Madco mantuvo una expresión seria y respetuosa, pero no asustada. Dijo que competir con la batería no valía la pena. Pero con la guitarra eléctrica tal vez sí. Se inventó que ya había competido con Alex Lora. Y que El Capitán, para evitar la vergonzosa derrota de su favorito, le había abrasado las cuerdas. ¡Ojalá hubiera dispuesto de unos buenos y resistentes tendones para construirse una nueva guitarra! Con la música de su lira, dijo Madco, habría sido capaz de detener el curso de los planetas y encantar a las fieras. Esas palabras resultaron convincentes para el ingenuo monstruo, que sólo disfrutaba si se hablaba de fuerza, de fuerza inmensa, su única preocupación. Asintió. Sus muchos brazos se retiraron del antro y al momento reaparecieron. En una mano llevaba el haz brillante de los tendones de El Capitán. Se los entregó a Madco. Dijo que era un regalo para el huésped. Creía que así actuaban los soberanos. Madco comenzó a palpar los tendones divinos como un artesano que estudia sus materiales antes de comenzar a trabajar. Después se retiró para fabricar el instrumento. Ocultó los tendones de El Capitán debajo de una banca. A continuación se adentró en la espesura y, suavizando el sonido de su guitarra eléctirica con destreza, inició una melodía.

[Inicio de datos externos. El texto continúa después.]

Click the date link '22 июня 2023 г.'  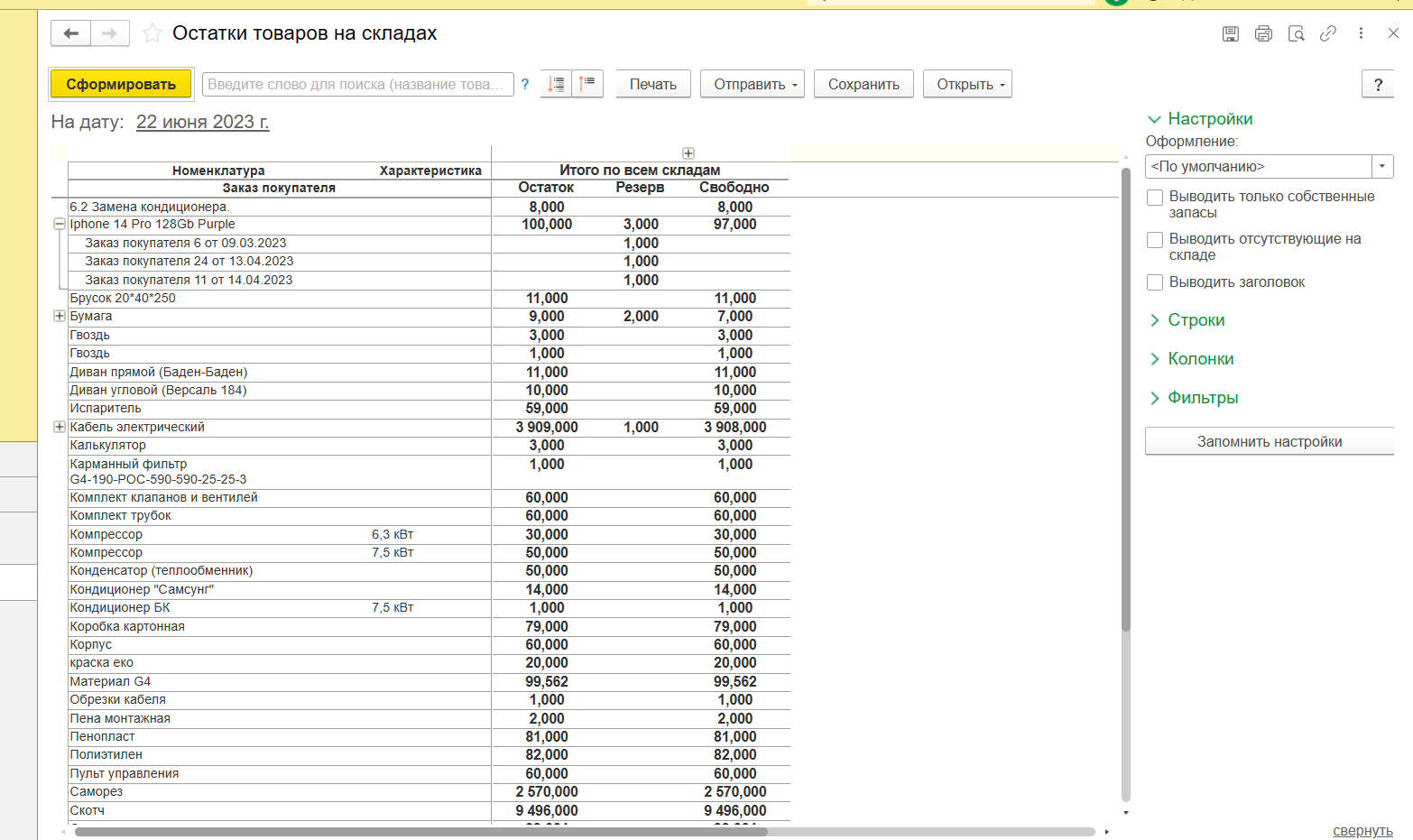point(202,122)
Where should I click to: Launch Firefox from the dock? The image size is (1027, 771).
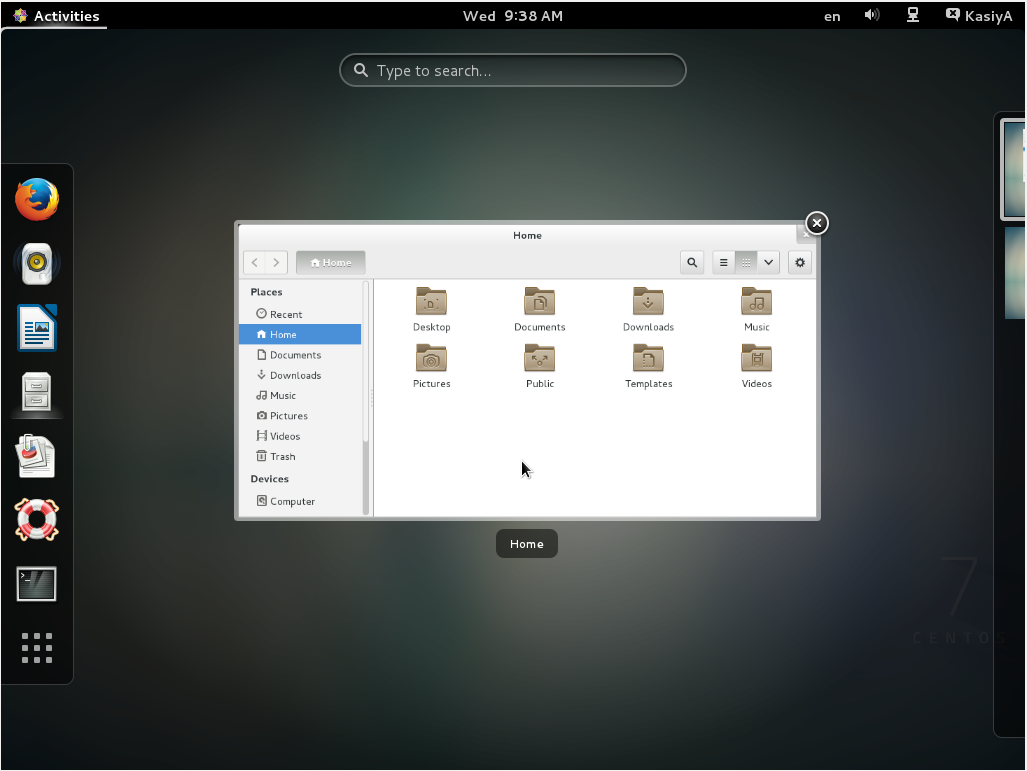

Tirón tendía centenares de orejas para escucharle. Oía la armonía y no la entendía. Pero la armonía actuaba en él. Madco presentó su composición diciendo que celebraría la fuga de los puercos de la Comisaría. Tirón se sentía profundamente complacido. La música le hería con un dulce aguijón. Salió del antro para escucharla mejor. Entonces le parecía que entendía, por vez primera, lo que El Capitán debía sentir cuando su mirada se posaba sobre el pecho y las caderas de una mujer que estaba a punto de abandonársele. Para Tirón, aquella sensación había sido hasta entonces desconocida e impenetrable. Pero, si le correspondía ocupar el puesto de El Capitán, debía conocerla. Tirón estaba inmerso en la música, distraído en la totalidad de sus cien brazos. El Capitán se aprovechó de ello para deslizarse fuera del tugurio, arrastrándose penosamente. Recuperó sus tendones de debajo de la banca. Poco después, sostenía en la mano el haz de las macanas, que había reconocido por la silueta, en la oscuridad. Cuando Tirón se recuperó y regresó al tugurio, lo encontró vacío.
Simplemente otra versión muy parecida.